Letter from the Directors

Dear friends and colleagues,

2021, a year of continued Covid-19 pandemic, closed borders, and uncertainty. The challenges highlighted by the pandemic, such as Sino-U.S. tension, over-reliance on globalization, and growth of nationalism combined with multiplier threats connected to climate change, have prompted new international dynamics.

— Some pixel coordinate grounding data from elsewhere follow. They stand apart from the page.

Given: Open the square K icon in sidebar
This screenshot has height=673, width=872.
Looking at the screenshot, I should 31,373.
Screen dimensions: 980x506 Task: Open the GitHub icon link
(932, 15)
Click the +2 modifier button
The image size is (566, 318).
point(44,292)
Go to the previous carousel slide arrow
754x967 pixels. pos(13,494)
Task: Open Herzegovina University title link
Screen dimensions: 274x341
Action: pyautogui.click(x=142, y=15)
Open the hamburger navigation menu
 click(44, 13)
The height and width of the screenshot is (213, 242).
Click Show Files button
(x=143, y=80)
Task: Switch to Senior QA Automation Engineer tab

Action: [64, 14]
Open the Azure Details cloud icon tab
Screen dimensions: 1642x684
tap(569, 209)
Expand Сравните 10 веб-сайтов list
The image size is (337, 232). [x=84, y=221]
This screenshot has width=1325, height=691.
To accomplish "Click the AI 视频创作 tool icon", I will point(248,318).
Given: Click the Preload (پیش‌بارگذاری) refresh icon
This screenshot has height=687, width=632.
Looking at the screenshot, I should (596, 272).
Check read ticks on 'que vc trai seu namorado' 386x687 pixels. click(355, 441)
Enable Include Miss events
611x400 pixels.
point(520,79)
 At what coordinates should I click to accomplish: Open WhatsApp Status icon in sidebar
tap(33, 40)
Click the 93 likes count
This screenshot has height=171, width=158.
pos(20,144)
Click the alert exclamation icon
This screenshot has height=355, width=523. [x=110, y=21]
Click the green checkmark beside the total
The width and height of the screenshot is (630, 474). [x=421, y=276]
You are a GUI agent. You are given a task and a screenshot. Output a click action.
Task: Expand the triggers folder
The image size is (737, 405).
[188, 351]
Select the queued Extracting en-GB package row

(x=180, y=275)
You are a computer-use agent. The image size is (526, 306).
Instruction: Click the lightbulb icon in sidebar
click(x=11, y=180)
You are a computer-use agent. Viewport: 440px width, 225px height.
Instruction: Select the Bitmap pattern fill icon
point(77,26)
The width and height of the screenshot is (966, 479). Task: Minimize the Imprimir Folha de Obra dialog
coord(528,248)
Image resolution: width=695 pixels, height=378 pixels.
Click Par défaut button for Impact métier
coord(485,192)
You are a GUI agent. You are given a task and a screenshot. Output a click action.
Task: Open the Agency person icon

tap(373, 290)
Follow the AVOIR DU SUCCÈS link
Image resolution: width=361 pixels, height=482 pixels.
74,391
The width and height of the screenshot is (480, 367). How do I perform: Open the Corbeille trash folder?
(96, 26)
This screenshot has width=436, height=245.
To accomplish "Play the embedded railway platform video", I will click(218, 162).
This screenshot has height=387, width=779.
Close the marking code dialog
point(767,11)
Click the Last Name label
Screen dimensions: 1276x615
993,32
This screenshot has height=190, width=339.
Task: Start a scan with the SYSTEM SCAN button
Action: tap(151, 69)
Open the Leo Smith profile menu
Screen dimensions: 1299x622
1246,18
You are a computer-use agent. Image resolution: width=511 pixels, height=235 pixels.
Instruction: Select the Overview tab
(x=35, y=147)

During this year, instability and conflicts have erupted in many areas of ISDP’s expertise. Major shifts on the Korean Peninsula have led to arms build-up between North and South Korea and the region. In East Asia, international relations have been colored by continued U.S.-China rivalry. These tensions have been illustrated by the creation of the trilateral military alliance, AUKUS. In Chinese domestic politic dissident crackdown continued in areas such as Xinjiang and Hong Kong. Moreover, tension between PRC and Taiwan remains, as does ISDP’s focus on Cross-Strait relations.

In Central Asia, Kazakhstan and Uzbekistan remain on the road to reform. Regional cooperation initiatives created greater communications between regional states. However, the positive regionalization trend was challenged by the fallout of the U.S. withdrawal from Afghanistan, which prompted Turkish and Japanese involvement.
In the South Caucasus, new dynamics have been established after the Armenia and Azerbaijani war in 2020. Further, Turkey cemented new relations with Azerbaijan, which prompted Iran to hold large military exercises near their shared border. The increased tension and internal instability might create a fundamental shift in the region’s dynamics.

In all these areas, the need for solid analysis, in-depth discussion and dialogue is apparent. ISDP has continued to bridge the gap between academia and policymakers by providing up-to-date analysis and a forum for discussion and debate.